In response to critics and others challenging AP’s decision, executive editor of The Associated Press, Kathleen Carroll, said: “AP concluded that Hillary Clinton had enough delegates to clinch the nomination after a painstaking but very straightforward exercise. We counted. By Monday evening, 571 superdelegates had told us unequivocally that they intend to vote for Clinton at the convention. Adding that number to the delegates awarded to Clinton in primary and caucus voting to date gave her the number needed to be the presumptive nominee. That is news, and reporting the news is what we do. Nothing in that discourages or prevents voters in six states from exercising their right to go to the polls today and cast their ballots.”

It is hard to argue against that explanation, especially because it comes from such a trustworthy wire service that has tracked this campaign very closely from the start.
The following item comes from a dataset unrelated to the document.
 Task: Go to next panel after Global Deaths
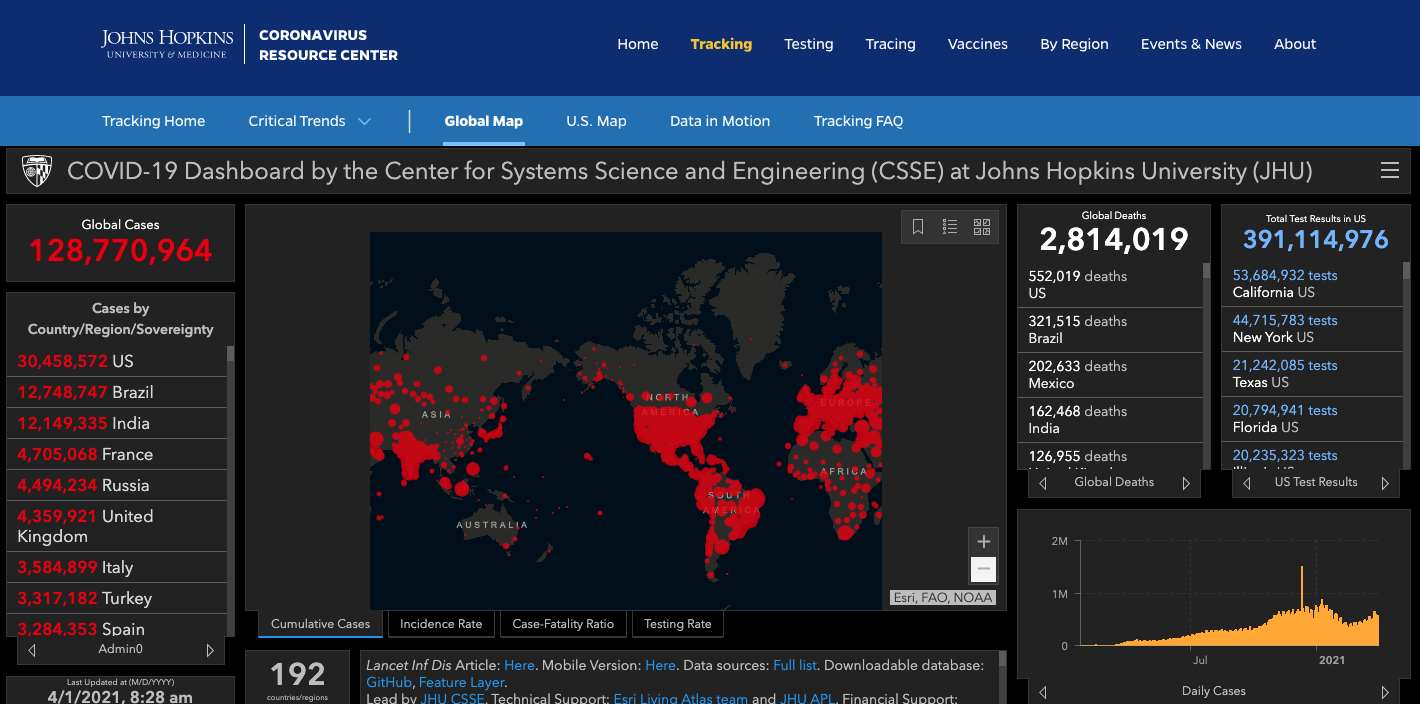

And, as CNN's Brian Stelter reported, the new AP reporting came right after the Puerto Rico primary the day before, on Sunday, which put Clinton “on the verge of having all the delegates she needed to lock up the nomination through a combination of pledged delegates and superdelegates.”

My Reaction

Yet, I have to say that as I heard and watched this initial story—not the explanation, which came later—unfold on network television Monday evening, it annoyed and even angered me a bit. I was reacting as a citizen not just a citizen-journalist.

This has been a fascinating campaign, brutal in some ways and unprecedented in others, and the extraordinary run by Sanders from out of nowhere was a big part of the drama. It was well known and had been widely reported that Clinton had the nomination all but sewed up, yet the polls showed a tight race shaping up in California. So what would it mean as the convention loomed, for example, if Sanders won that contest even if the delegate math stayed in Clinton’s favor, as it certainly would? That was a legitimate and important question.

So I was looking forward to watching the returns and the playing out of this drama and was dismayed by the AP report and burst of TV coverage that followed because it made me wonder if, somehow, it would affect the turnout for both candidates and therefore interfere with a pure expression of voter sentiment.

I also knew well, from previous experience, that reporters and editors have always had access to things like exit polls yet withhold the most crucial information until after polls had closed. That’s not the same as counting superdelegates but conceptually it is similar in terms of not reporting things early on an election day that could affect voter actions. As it turned out, the AP report probably didn’t change anything, but it could have.

As a newspaper reporter and editor for many decades, I always operated on the principle that it was always best to publish as soon as the story was nailed down and ready; not to hold things. And I think that if I were still in a newsroom, I would do what the AP did. But I was mostly just a viewer Monday night and the AP report struck me as an easy, one-day “scoop” that probably didn’t surprise anyone who had been paying attention and would be overtaken within 24 hours yet somehow, in the interim, might risk affecting, unnecessarily, contests in which millions of voters were involved.

Cassidy Again 

As The New Yorker’s Cassidy put it on Tuesday morning: “The organizations in question will doubtless reply that their job is to report the news, and that they had some news to impart. But the timing of their calls was questionable. Beyond attracting some readers and viewers on a quiet news night, what real purpose did it serve? If they had waited twenty-four hours, they could have twinned the results of today’s primaries with the near-final tally of elected delegates and the findings from their new surveys of the superdelegates. At that point, assuming things go as most people expect, the news organizations would have been in a stronger position to declare the race over. And they wouldn’t have exposed themselves to the charge that they had called the race prematurely.”

Posted on June 9, 2016 at 12:19 p.m.